Wednesday, 7 September 2011

All action! All the time!

  It's a non-stop action-fest over here!  Extreeeme!  Hey, know what I did today?  Read some books, that's what.  And threw darts at maps of the Old World.  The Keith Richards book was badass.  I'm halfway through the one about Joey Ramone, and it too, is badass.  My favorite line today (about Lester Bangs): "Then he went to sleep and farted out liquid hemotonic all over himself."  I'm expecting good things from the Marley book as well.  I'm cuckoo for the rock-ographies these days.  Um, what else to report?  Fackin' nuffin', innit.

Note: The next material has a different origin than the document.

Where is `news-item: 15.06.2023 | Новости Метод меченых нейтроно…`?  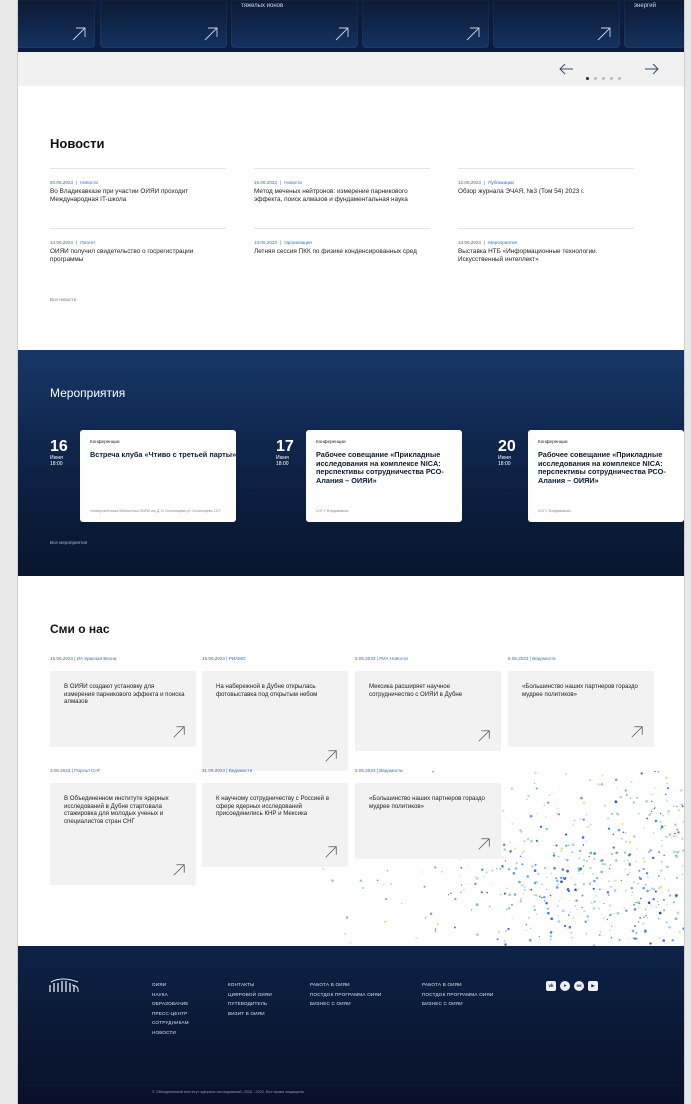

  So when the band was back together a few days ago, we discussed an old list of potential band names that Dance recently unearthed.  Y'see, we changed our name on a regular basis.  This was partly to hoodwink club owners that hated us.  I can remember us fleeing a venue once (or twice) at high speed, drum parts and guitars crammed under our armpits as we dashed down the street while being pursued by some livid club owner.  One fuckface was looking for us for months, which helped us make the decision to change our name.  Some bullshit about a broken mic.   Anyfuckingway, the highlight on the list, hands down, was...drumroll please...ladies and gentlemen...I give you...The Futtocks! Best band name ever.  The Futtocks!  Tee hee.